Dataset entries

Content starts

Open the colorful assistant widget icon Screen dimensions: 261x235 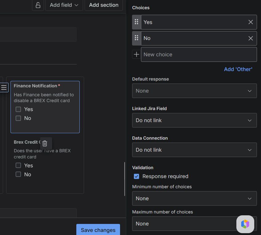click(245, 224)
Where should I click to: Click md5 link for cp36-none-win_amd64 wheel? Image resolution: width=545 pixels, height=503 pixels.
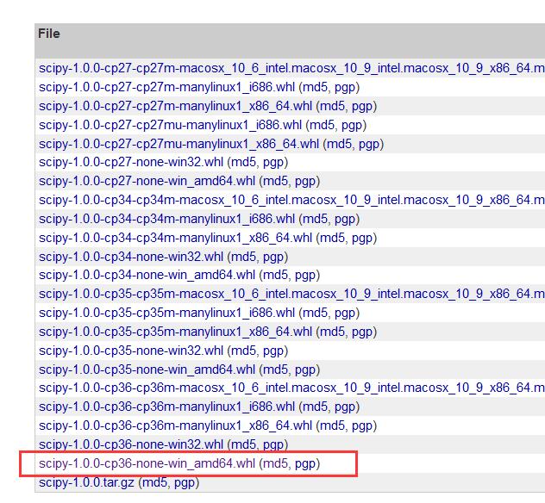(275, 463)
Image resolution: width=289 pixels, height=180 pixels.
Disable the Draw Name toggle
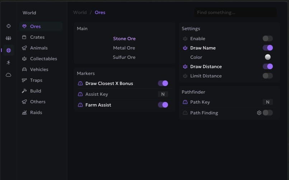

Content ends

- _YOUR OBJECTIVE_: Every line from the one containing "Where should I" through the final line of the records above is to be written out exactly; nothing else, and no pictures.

- _OUTPUT FOR THIS EXERCISE_:
Where should I click to: Click md5 link for cp36-none-win_amd64 wheel? Image resolution: width=545 pixels, height=503 pixels.
(275, 463)
Image resolution: width=289 pixels, height=180 pixels.
Disable the Draw Name toggle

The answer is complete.